Records shown
☆ ☆ ☆ ☆ ☆ ☆ ☆

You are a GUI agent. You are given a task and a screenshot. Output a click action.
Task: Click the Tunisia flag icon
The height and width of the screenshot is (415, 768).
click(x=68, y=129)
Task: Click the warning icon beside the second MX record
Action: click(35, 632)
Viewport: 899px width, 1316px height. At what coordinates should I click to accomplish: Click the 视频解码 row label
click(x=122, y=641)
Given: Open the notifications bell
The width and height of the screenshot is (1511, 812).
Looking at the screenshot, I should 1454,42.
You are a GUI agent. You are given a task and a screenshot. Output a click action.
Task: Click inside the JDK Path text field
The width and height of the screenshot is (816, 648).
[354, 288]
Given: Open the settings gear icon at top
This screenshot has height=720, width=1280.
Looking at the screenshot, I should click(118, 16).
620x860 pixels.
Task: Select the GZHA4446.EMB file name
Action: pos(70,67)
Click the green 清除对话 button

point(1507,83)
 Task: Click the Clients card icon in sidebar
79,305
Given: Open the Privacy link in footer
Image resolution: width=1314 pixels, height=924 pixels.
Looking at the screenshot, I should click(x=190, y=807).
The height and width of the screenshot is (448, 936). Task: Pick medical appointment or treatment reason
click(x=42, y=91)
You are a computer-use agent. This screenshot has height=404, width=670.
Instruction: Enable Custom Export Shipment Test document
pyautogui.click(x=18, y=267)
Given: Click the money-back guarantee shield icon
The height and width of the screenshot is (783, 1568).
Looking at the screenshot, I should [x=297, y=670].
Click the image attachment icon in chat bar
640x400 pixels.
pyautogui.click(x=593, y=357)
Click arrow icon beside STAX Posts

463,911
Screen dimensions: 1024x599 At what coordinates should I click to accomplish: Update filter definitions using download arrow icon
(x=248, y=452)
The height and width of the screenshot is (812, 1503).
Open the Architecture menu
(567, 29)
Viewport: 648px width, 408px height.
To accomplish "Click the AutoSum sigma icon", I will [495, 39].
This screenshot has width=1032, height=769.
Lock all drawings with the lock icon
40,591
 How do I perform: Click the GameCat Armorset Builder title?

☆ ☆ ☆ ☆ ☆ ☆ ☆

Work to be completed
In the listing above, the lines from the one containing "The height and width of the screenshot is (415, 768)." through the one containing "Given: Open the notifications bell" must be set down exactly, with no other lines.

Expected output
The height and width of the screenshot is (415, 768).
click(x=68, y=129)
Task: Click the warning icon beside the second MX record
Action: click(35, 632)
Viewport: 899px width, 1316px height. At what coordinates should I click to accomplish: Click the 视频解码 row label
click(x=122, y=641)
Given: Open the notifications bell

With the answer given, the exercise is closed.